## [What to work on]
Please give back all the records exactly, but keep the pictures out.
====
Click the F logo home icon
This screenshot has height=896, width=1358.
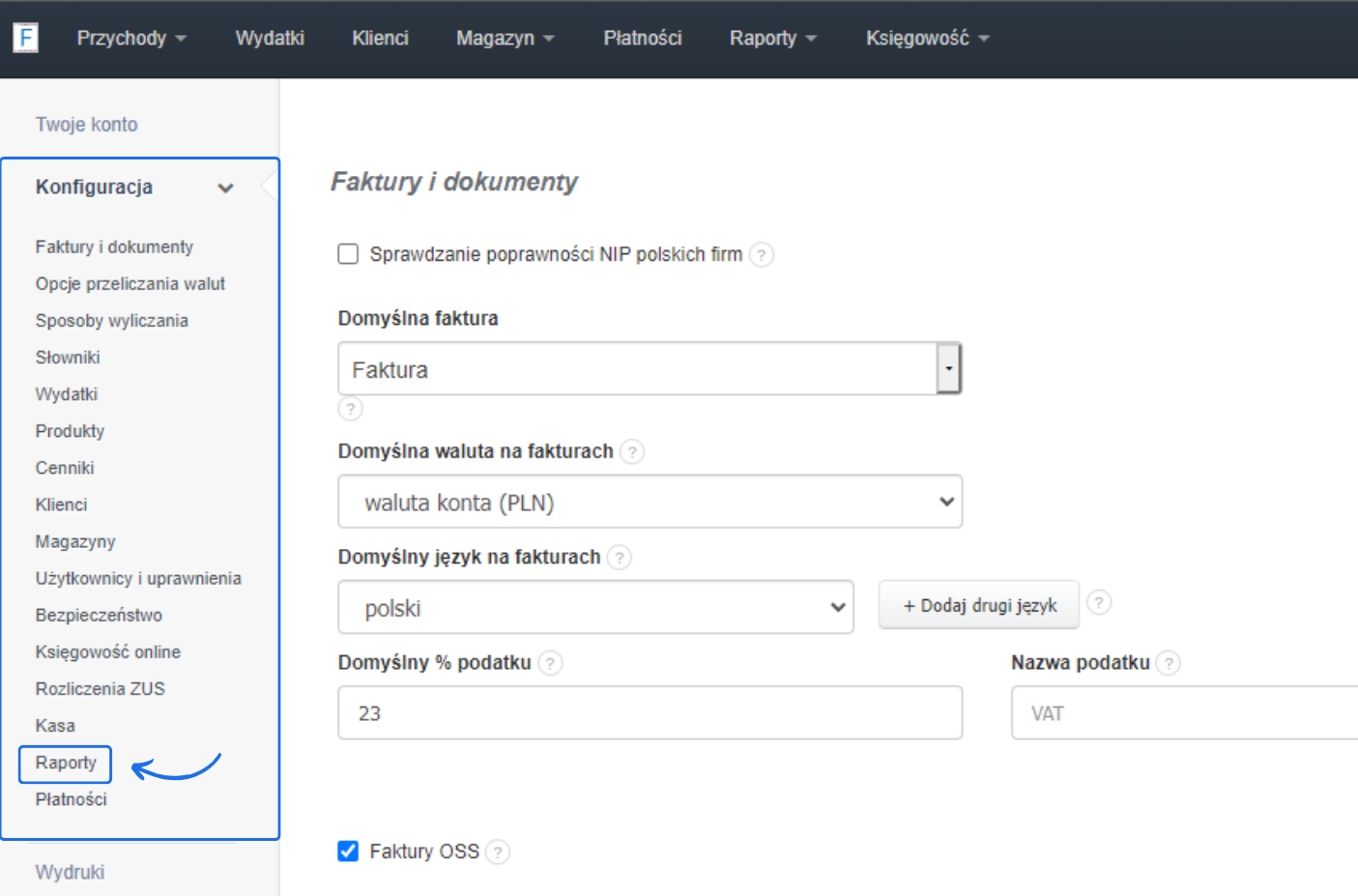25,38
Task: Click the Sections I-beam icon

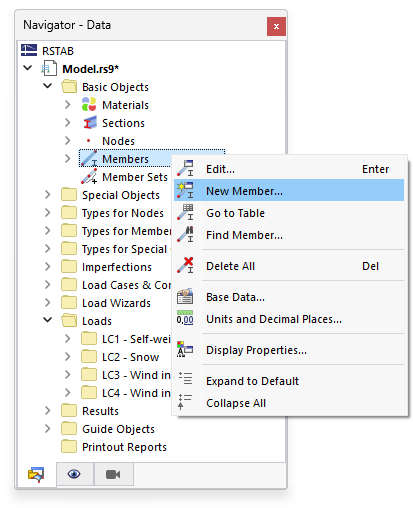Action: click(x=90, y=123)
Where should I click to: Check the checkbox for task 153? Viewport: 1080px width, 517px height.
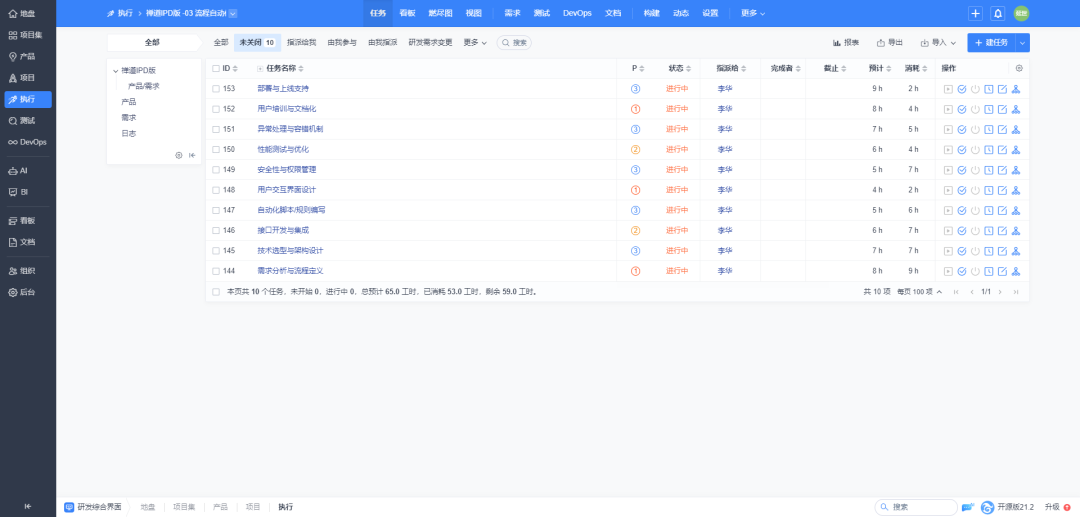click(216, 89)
====
## [Your response]
Click the F logo home icon
This screenshot has height=896, width=1358.
25,38
Task: Click the Sections I-beam icon

Action: click(x=90, y=123)
Where should I click to: Check the checkbox for task 153? Viewport: 1080px width, 517px height.
click(216, 89)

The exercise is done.